3 of 30 comments (clear)

  1. Re:x86 is a fossil by John+Nowak · · Score: 3, Interesting

    This actually doesn't look that bad at all. I mean, I'm technically a *design* student, but I've wrote assembly of similar length for things like atmel avr microcontrollers before. I can actually follow a good portion of this, and being as I'm not a computer scientists, I'd say that makes it fairly easy (in the grand scheme of things -- there is a lot of C++ code that just goes WAY over my head).
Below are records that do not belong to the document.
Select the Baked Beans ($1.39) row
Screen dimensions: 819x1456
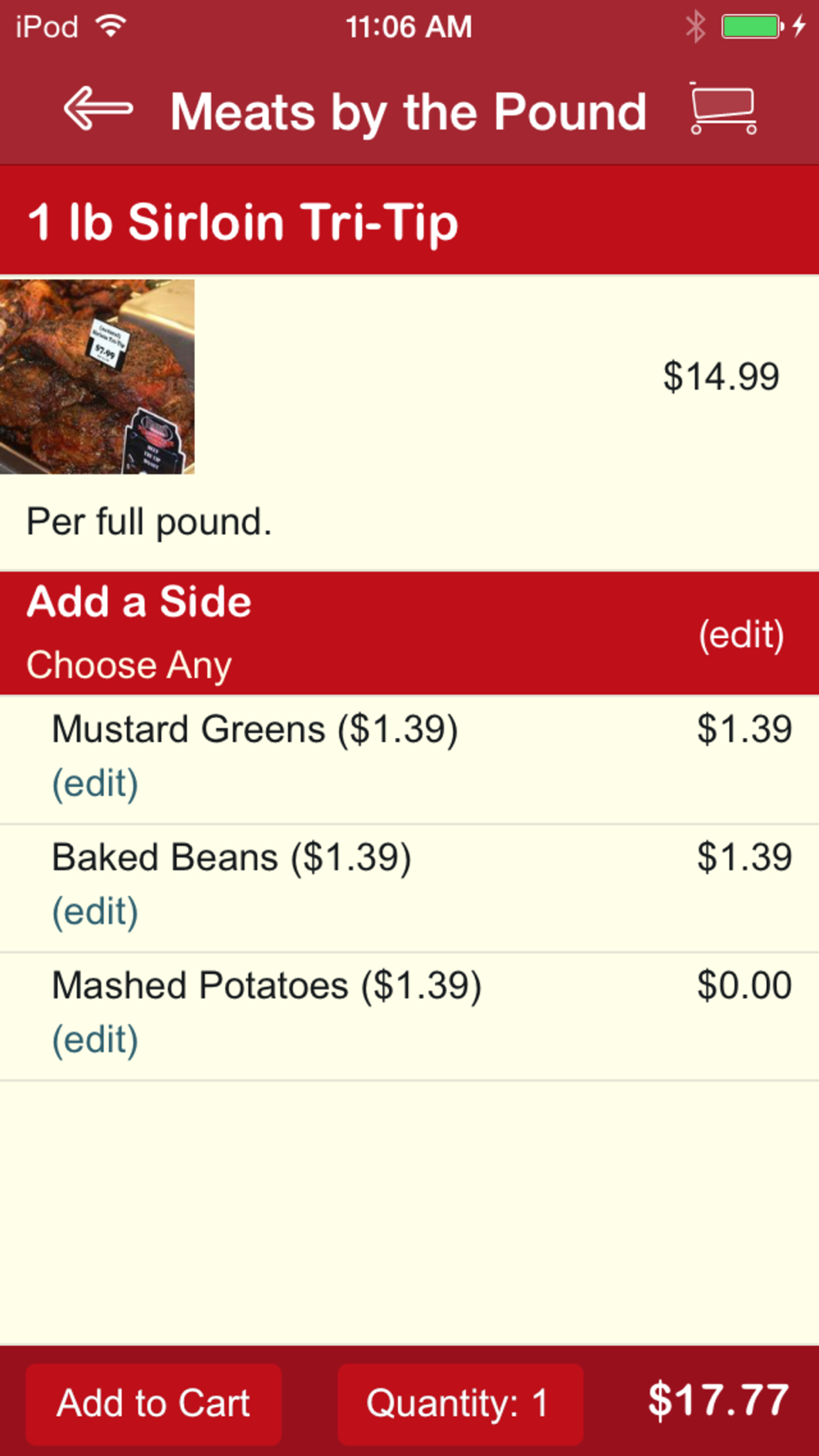[x=410, y=889]
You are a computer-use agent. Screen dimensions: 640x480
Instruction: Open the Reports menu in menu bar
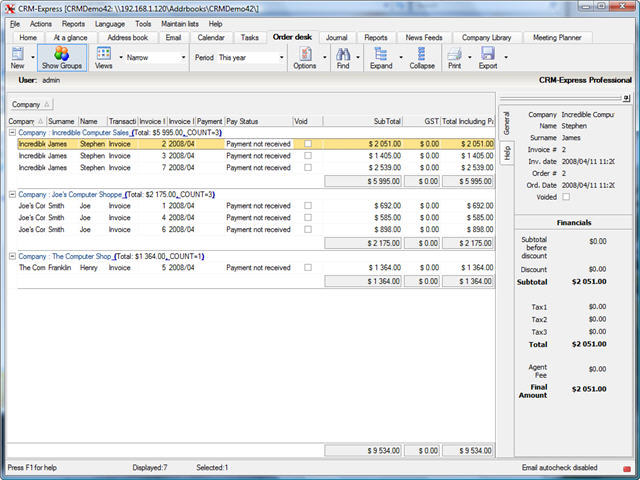click(x=73, y=23)
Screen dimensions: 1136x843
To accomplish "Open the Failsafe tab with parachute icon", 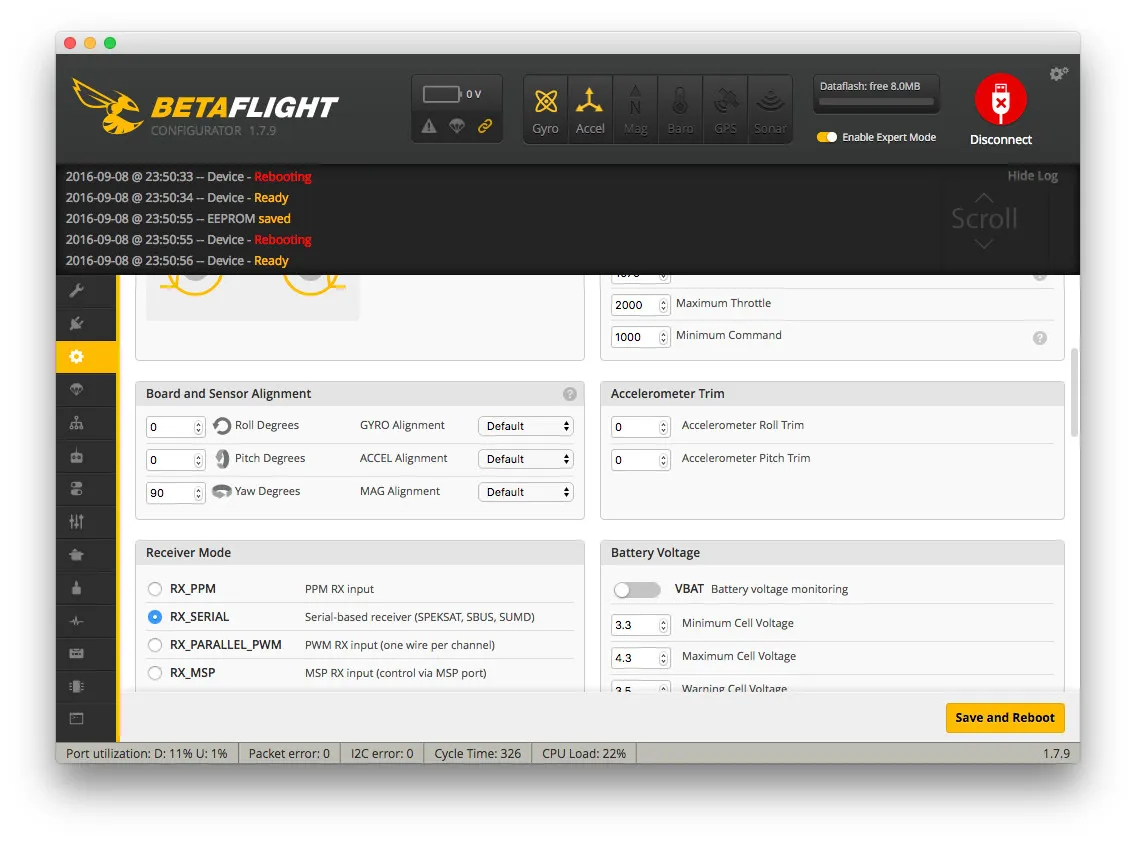I will click(77, 389).
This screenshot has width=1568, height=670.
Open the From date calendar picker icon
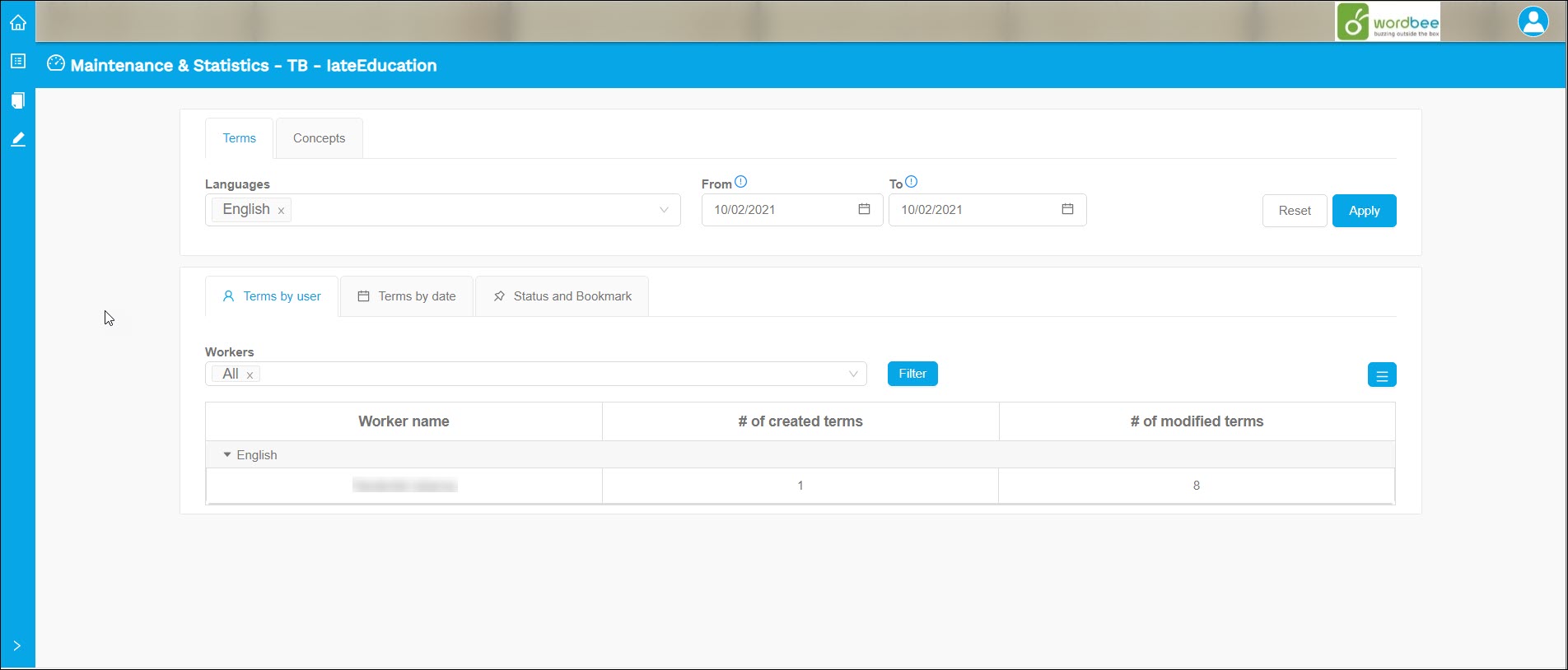864,209
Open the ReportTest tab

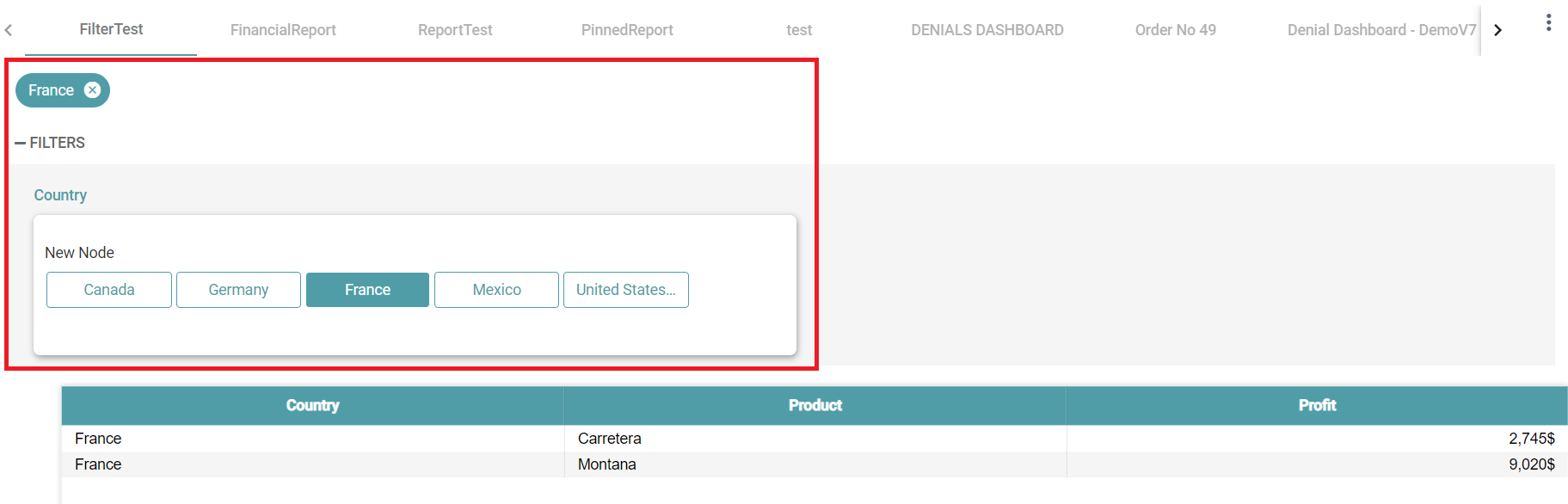tap(455, 30)

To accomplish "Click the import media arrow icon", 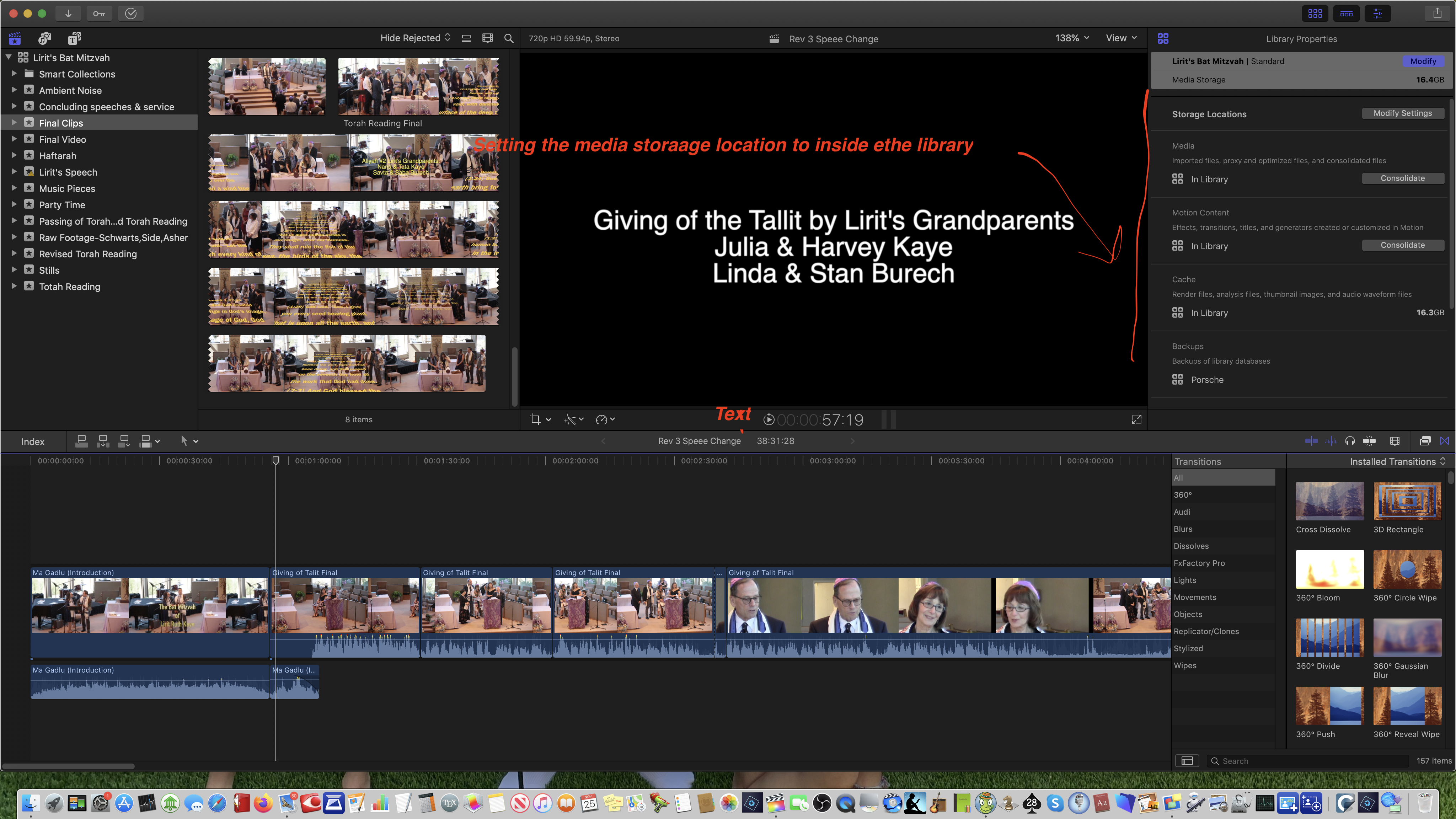I will pyautogui.click(x=68, y=13).
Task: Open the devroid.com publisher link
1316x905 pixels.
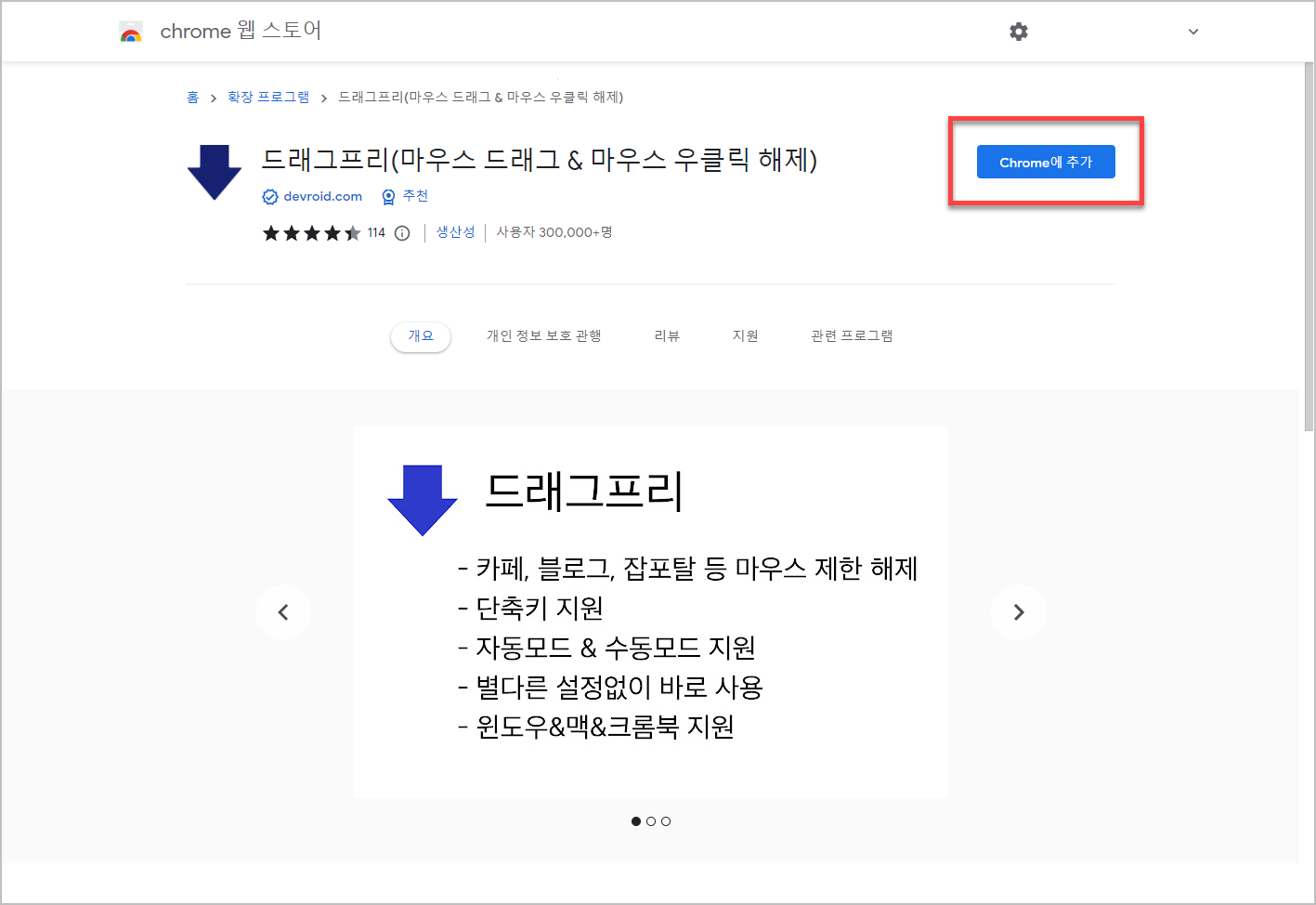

  2. Ummmm..... let's write a new OS! by teewurstmann · · Score: 3, Interesting

    That's a very insightful article. You know, I'm always amazed by people that sit down and start writing a new OS. I was impressed by BeOS and am very impressed by ReactOS. I'm using a Mac, and I only run Win98 inside Qemu, but as soon as ReactOS can run everything I need, I'll switch for sure! I just wish I had time to contribute to such wonderful projects!

  3. Fossil is a bad analogy. Try "modern mammal". by Julian+Morrison · · Score: 3, Interesting

    To you it might look old and convoluted. To me, it looks like a design sharpened by natural selection. The old 16-bit modes stay, because they have vestigial uses and they aren't sufficiently problematic to make the chip "evolutionarily unfit".